▸ **Goal of the exercise**: Determine how many lines in this listing contain the word "computer" and report that number by itself.

= Beginning of Section =

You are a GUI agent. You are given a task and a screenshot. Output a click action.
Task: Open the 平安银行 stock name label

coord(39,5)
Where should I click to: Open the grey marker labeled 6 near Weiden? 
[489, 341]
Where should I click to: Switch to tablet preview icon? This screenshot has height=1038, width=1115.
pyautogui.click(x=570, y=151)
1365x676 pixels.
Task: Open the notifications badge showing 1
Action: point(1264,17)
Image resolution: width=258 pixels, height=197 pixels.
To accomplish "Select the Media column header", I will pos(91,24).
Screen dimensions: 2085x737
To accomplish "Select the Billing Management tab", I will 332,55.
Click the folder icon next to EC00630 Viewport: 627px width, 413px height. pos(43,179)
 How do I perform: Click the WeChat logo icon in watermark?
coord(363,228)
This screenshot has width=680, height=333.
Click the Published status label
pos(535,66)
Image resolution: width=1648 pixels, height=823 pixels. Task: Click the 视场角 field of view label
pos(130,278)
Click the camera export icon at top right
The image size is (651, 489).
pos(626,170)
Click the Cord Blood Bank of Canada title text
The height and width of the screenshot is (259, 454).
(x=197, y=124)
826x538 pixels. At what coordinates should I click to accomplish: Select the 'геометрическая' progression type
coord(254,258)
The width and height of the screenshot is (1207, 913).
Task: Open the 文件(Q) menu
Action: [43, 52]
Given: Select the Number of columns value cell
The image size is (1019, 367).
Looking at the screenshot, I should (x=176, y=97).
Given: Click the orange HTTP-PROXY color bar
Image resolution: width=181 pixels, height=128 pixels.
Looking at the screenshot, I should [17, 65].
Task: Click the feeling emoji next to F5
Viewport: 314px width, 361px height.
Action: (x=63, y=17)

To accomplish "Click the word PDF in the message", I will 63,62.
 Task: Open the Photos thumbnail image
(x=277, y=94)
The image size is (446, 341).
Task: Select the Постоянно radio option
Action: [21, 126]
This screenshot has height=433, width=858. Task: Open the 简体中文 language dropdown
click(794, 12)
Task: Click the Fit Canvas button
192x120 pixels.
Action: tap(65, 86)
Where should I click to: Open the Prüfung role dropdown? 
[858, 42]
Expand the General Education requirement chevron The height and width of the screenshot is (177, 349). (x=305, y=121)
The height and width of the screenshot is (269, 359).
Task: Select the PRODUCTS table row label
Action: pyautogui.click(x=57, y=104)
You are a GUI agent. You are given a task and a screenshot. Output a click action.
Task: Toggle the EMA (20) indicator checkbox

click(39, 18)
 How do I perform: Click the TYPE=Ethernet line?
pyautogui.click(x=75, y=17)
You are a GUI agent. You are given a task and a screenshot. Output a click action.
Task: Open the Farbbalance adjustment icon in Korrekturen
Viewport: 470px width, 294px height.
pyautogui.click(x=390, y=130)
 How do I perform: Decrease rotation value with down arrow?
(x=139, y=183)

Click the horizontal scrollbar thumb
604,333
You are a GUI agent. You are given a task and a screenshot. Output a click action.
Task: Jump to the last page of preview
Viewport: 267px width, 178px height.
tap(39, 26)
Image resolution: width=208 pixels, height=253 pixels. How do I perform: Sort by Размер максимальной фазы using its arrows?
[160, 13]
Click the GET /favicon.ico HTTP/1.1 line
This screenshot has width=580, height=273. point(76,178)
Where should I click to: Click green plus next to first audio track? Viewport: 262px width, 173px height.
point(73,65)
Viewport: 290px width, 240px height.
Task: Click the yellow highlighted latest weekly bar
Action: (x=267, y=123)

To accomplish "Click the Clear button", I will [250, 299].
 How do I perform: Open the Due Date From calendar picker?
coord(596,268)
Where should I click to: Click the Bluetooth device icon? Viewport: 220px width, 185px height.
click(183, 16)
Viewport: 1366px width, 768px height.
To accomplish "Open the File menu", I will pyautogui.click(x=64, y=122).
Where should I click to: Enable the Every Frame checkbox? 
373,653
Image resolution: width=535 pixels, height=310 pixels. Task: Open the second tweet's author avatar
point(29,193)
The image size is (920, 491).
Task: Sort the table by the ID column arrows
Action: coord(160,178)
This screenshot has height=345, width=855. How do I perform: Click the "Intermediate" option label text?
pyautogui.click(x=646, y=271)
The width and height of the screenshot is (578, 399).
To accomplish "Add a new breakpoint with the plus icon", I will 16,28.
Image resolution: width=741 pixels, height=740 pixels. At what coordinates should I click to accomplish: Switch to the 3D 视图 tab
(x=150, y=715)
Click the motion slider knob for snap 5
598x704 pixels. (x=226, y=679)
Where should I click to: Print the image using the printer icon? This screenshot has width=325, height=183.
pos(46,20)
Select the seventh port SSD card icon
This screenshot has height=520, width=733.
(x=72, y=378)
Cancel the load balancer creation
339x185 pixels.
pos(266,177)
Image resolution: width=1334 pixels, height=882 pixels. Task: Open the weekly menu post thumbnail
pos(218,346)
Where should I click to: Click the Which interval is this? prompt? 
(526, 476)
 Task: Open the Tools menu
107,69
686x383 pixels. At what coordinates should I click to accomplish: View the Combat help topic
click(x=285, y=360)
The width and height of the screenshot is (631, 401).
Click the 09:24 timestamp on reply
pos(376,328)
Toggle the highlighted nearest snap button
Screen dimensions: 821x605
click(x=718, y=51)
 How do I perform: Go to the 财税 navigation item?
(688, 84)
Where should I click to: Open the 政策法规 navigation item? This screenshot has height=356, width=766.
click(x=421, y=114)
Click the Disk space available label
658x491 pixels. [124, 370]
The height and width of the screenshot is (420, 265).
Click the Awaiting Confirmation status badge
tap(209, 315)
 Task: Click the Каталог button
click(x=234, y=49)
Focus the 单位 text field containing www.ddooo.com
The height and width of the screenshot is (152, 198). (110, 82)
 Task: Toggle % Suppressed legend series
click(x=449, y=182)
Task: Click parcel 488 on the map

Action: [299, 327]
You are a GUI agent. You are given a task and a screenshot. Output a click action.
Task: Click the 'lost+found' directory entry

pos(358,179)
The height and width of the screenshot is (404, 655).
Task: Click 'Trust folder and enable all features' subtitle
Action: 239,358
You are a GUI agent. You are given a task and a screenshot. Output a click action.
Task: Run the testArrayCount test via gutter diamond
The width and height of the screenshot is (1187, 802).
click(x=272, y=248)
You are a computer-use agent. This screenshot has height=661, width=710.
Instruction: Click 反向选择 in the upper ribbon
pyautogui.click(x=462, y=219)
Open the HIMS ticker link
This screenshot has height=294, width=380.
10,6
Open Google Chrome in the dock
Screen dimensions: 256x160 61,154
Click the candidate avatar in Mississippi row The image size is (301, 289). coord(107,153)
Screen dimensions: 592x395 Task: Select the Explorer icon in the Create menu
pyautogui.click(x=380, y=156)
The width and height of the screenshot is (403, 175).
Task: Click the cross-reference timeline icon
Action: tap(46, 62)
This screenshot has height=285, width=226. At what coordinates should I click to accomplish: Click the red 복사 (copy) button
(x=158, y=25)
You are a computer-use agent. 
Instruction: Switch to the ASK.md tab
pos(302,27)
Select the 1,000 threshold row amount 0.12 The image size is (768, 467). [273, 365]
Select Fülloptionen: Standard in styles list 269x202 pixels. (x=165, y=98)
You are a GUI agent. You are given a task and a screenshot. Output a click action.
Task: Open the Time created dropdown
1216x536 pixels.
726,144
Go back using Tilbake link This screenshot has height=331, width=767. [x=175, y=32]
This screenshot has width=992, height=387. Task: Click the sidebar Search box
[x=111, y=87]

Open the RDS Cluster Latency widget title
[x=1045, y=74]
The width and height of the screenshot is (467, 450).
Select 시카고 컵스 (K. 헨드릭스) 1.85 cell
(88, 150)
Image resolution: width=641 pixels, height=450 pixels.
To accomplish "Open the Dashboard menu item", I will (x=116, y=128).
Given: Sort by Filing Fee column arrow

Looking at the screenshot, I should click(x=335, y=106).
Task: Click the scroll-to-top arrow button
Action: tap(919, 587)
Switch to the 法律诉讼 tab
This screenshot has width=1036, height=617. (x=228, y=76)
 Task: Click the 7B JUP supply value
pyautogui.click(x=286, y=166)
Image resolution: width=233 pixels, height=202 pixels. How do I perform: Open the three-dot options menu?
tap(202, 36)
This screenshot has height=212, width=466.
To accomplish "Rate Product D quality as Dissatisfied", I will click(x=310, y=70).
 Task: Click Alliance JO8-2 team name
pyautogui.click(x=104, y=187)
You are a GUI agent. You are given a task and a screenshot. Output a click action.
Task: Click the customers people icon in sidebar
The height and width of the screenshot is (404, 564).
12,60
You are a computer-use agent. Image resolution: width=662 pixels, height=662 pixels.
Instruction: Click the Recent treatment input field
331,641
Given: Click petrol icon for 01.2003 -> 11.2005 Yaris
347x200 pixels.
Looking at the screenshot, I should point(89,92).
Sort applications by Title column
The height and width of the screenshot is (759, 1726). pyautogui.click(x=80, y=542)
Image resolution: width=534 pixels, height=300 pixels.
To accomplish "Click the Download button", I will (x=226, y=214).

= End of Section =

▸ **Written answer**: 3